George agrees that pet bereavement leave should be more widely available. "What I needed was a working environment that recognised losing a pet – particularly so tragically - is like losing a family member," he says.
He would also like Brits to shake off the stigma around pet bereavement. "Some time off would have helped, but even talking about it without being made to feel silly would have been better than nothing."
One of the Brits helping remove the stigma about pet bereavement is Lisa Howe, founder of Pet Bereavement Services, who told JOE she is contacted by around 50 people per month, with many of those seeking counselling to help them move past their lost pets.
"I am certainly seeing this figure rising consistently, due to the Covid 19 pandemic," she says. "This is due to the fact that people have not been able to say goodbye to their pets, in the way they had wished, due to restrictions."
Lisa, who is an RCVS qualified veterinary nurse with 15 years' experience, says she's looking to take on more counsellors to cope with demand. "I am definitely struggling to meet demand currently," she says. "I often hear that the Blue Cross are great for initial advise, but people want to undertake counselling to help them move forward."

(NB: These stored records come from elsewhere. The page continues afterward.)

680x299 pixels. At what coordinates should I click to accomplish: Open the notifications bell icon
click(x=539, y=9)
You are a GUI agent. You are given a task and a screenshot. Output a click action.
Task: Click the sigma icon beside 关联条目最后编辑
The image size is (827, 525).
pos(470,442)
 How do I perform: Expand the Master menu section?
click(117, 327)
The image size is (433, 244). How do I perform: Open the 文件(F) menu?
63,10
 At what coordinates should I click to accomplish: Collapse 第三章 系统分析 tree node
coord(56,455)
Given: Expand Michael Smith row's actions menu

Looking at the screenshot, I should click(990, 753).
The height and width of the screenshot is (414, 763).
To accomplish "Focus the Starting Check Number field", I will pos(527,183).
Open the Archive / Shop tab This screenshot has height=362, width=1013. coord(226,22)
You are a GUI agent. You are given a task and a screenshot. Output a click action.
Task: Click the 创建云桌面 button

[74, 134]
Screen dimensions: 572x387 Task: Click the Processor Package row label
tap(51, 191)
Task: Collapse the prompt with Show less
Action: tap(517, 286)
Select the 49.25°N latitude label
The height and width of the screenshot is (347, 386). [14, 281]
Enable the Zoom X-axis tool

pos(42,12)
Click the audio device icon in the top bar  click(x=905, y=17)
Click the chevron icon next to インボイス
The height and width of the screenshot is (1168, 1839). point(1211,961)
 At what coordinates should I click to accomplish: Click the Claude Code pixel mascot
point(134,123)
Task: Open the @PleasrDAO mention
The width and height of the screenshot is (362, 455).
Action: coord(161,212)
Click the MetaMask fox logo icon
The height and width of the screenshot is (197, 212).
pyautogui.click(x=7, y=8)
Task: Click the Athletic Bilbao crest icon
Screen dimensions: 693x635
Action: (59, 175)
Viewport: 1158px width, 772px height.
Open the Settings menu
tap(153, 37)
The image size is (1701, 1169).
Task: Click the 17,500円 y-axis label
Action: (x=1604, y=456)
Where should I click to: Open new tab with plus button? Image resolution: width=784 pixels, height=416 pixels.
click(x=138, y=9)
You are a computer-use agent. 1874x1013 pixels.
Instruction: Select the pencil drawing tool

While Wendy, Emma, Helen, George and Lisa are waiting for movement from the Government on the right to bereavement leave, others believe waiting for a legal intervention shouldn't be necessary.
They include Robin Grey, bereavement counsellor, psychotherapist and author of Coping with Pet Loss, who thinks HR managers needn't wait for the legal enforcers in order to help make nationwide change.
"Businesses should be able to show compassion for either pet or human loss without the law telling them to do so," he says. "It's as simple as adding a few lines into already existing staff handbooks or guidelines to make staff feel listened to and supported."
Itch is hoping the bereavement policy they have in place, which allows every employer one day of paid leave if they lose a pet, will be mirrored elsewhere. Andrew Pinnington, CEO at Itch, said: "The death of a pet can feel like one of the hardest losses and for many is on a par with losing a family member.
"With this in mind, we would like to see employers across the UK recognise the impact of pet bereavement on the health and well-being of their staff, and to be receptive to the idea of developing policies and guidelines."
In a statement to JOE, Rachel Suff, senior employment relations adviser at the CIPD, the professional body for HR and people development, said there has not been any research conducted yet in the field of pet bereavement policy.
She said: "Losing a loved family pet can be very upsetting and organisations should show empathy and understanding whatever the cause of an employee’s distress. The specific support and leave they offer is a decision for each organisation but providing some kind of flexibility could be very helpful.
"Where organisations do show kindness and compassion towards people experiencing challenging events, they will be rewarded with higher levels of commitment and loyalty in return."